* [Stated task]:
Can you format the lines from the start of the records through the line containing "This screenshot has height=1265, width=2249.", inclusive, as a numbered list, skipping any blank lines?

___ Data records ___

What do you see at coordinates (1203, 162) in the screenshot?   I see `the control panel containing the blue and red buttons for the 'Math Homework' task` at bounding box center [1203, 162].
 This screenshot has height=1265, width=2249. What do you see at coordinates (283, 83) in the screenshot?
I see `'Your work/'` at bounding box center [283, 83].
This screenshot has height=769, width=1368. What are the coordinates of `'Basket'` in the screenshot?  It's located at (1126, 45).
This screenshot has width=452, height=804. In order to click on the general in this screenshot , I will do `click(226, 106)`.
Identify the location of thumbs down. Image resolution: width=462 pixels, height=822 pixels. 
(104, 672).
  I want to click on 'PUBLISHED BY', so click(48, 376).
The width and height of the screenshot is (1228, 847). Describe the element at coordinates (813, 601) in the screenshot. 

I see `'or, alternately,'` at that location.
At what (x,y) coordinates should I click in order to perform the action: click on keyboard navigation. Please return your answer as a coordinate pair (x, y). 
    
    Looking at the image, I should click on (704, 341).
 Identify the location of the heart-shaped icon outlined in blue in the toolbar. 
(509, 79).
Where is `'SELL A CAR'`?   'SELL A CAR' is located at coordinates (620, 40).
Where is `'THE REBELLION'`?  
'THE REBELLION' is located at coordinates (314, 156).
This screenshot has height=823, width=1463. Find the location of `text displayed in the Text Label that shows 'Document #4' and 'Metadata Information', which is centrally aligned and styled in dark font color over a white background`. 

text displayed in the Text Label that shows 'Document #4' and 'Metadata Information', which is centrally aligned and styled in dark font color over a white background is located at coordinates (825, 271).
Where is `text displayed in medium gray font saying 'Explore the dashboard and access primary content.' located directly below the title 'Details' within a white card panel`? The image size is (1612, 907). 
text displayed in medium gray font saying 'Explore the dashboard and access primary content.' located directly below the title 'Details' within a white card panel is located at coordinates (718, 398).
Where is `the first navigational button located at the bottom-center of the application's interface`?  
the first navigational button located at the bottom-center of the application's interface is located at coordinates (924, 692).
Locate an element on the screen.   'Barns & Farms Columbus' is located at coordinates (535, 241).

___

* [Problem solution]:
1. What do you see at coordinates (1203, 162) in the screenshot?   I see `the control panel containing the blue and red buttons for the 'Math Homework' task` at bounding box center [1203, 162].
2.  This screenshot has height=1265, width=2249. What do you see at coordinates (283, 83) in the screenshot?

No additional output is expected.